Design Challenge Pilot
Business growth and innovation funding targeted at small and medium enterprises (SMEs) help them build their skills and capacity, develop new products and services, and ultimately be more competitive and profitable. This in a longer term contributes to building the wealth and wellbeing of regions, however local citizens often do not see the immediate effects of support provided from a public purse. Innovative solutions developed through support programmes are often deployed far away from where they were born hence the skill and potential is underutilized in the local communities. SMEs that have been already supported, rarely have a follow-up relationship with the support provider organisation, resulting to the lack of information of the development these SMEs have shown in that time and the return on investment made.
To address those issues, three partners have come together to exchange good practises and collaboratively propose solutions through a Horizon 2020 funded project – Design Challenge Pilot.
Business and Cultural Development Centre – KEPA (Greece), Estonian Design Centre and PDR’s Design & Innovation Policy Team peer reviewed co-creation approaches to setting up a solution that addresses a local challenge, satisfying the affected target group, capitalizing the expertise of the innovative SMEs of the region/country and enabling local authorities both improve the use of public money and raise their citizens’ satisfaction rates.

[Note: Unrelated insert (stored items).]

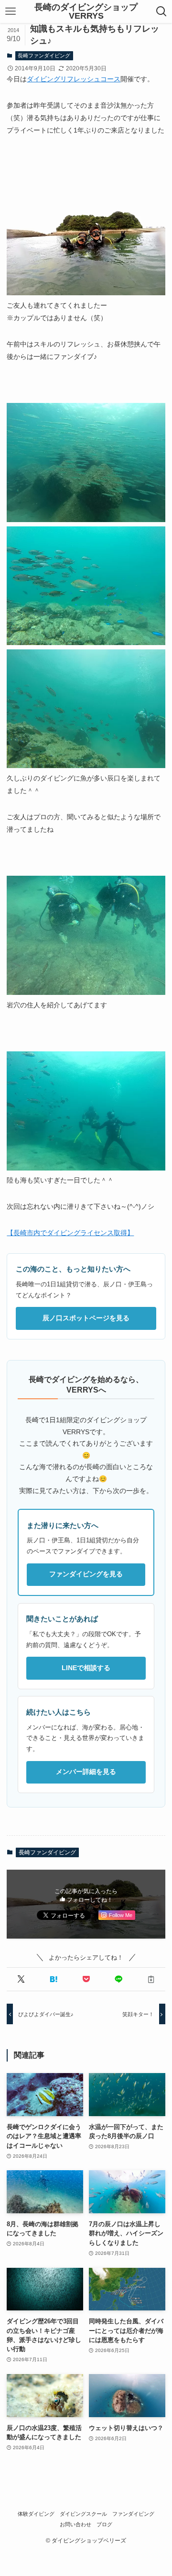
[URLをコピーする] (151, 1979)
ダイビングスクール (83, 2514)
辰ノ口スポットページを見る (86, 1318)
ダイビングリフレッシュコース (73, 79)
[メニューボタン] (10, 11)
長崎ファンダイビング (44, 55)
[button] (21, 1979)
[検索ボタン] (161, 11)
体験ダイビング (36, 2514)
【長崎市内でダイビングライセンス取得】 (70, 1233)
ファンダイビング (133, 2514)
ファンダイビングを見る (86, 1574)
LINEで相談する (86, 1668)
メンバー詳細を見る (86, 1771)
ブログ (104, 2524)
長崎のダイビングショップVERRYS (86, 11)
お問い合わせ (75, 2524)
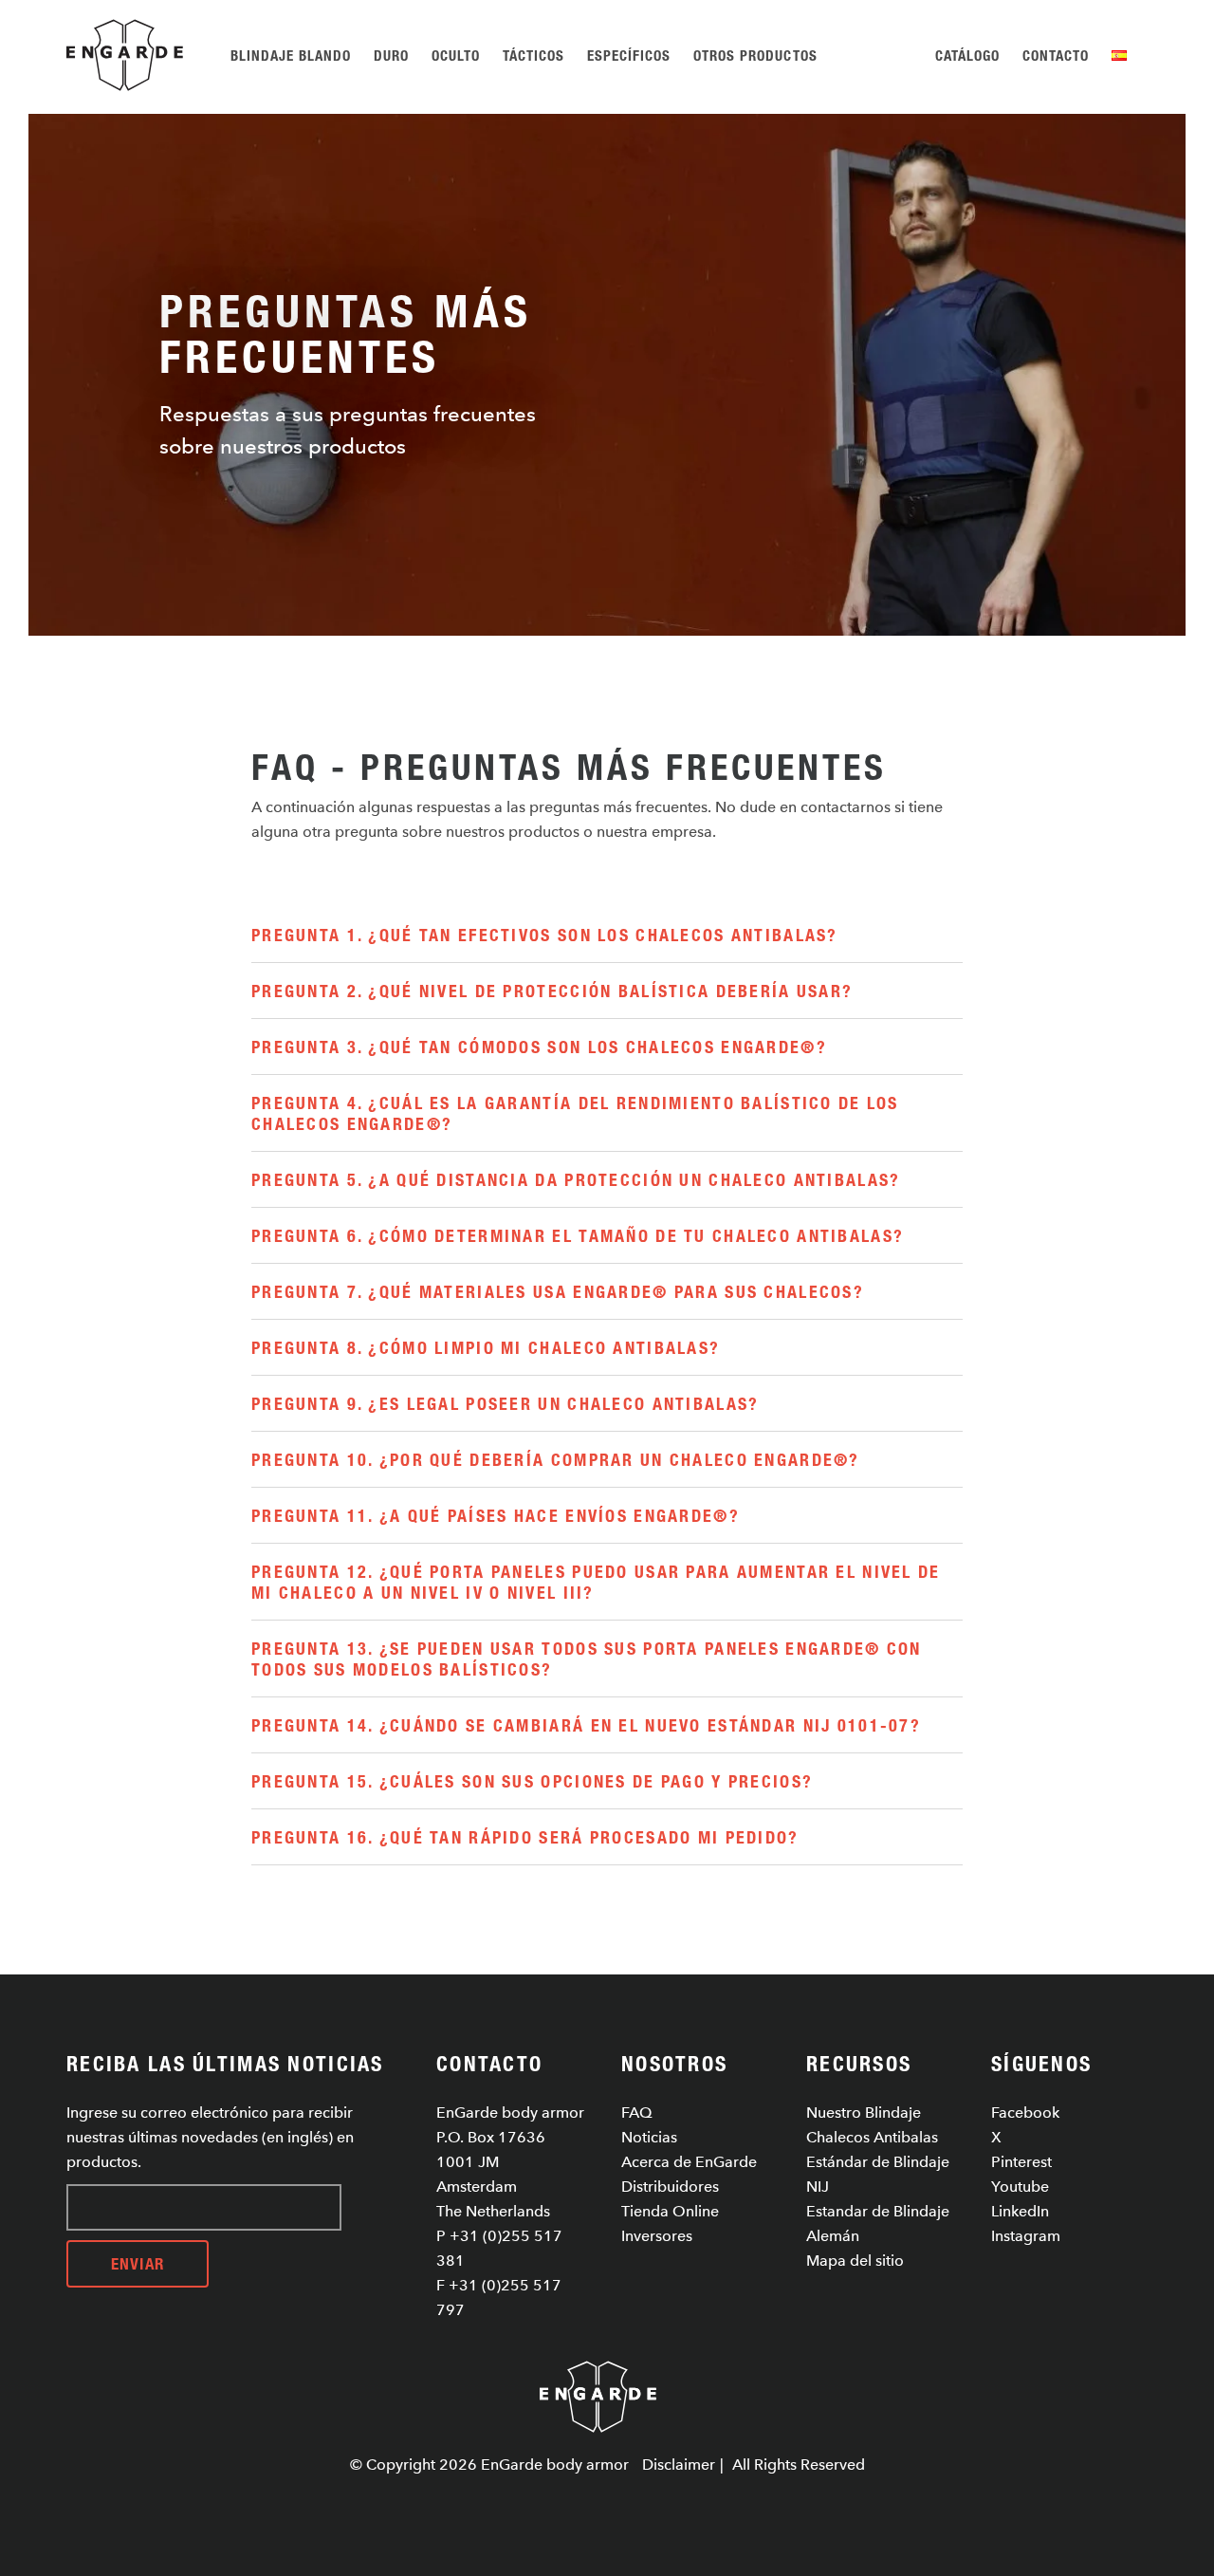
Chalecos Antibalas (872, 2137)
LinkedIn (1020, 2211)
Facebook (1025, 2112)
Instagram (1025, 2236)
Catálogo (967, 55)
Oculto (456, 55)
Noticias (649, 2137)
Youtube (1020, 2187)
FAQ (637, 2112)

Based on the identified good practices and through a remote co-creation process, the partnership developed a design-led methodology for solving local challenges with engagement of the community and SMEs. The process emphasizes the importance of the preparatory phase – identifying and clearly articulating the issue to be addressed and well as getting on board all relevant stakeholders. The methodology was tested in Thessaloniki by the lead partner KEPA. Together with a civil society organisation - Social Dynamo, a joint initiative of the Bodossaki Foundation and the City of Athens, they decided to direct the urban social challenge towards the empowerment of civil society organizations (CSOs) in Thessaloniki. KEPA and Social Dynamo brought together CSOs and SMEs in a series of online workshops called the Super CitizenS(ME) Lab. They were working together to propose potential and viable social impact projects that could be delivered in collaboration between the parties. These workshops demonstrate that the innovative capability within SMEs can be redirected towards positive social impact, and that Design Thinking activities present a useful approach in stimulating the required activity. This is an important first step in harnessing SME innovative capability for social impact and provides an opportunity for innovation policy that benefits SMEs, CSO and governmental social impact ambitions.
Project activities – the peer-learning process and the pilot action, are documented in the Design Options Paper – that will hopefully serve as an inspiration to other innovation support organisations to activate their SMEs in solving local challenges.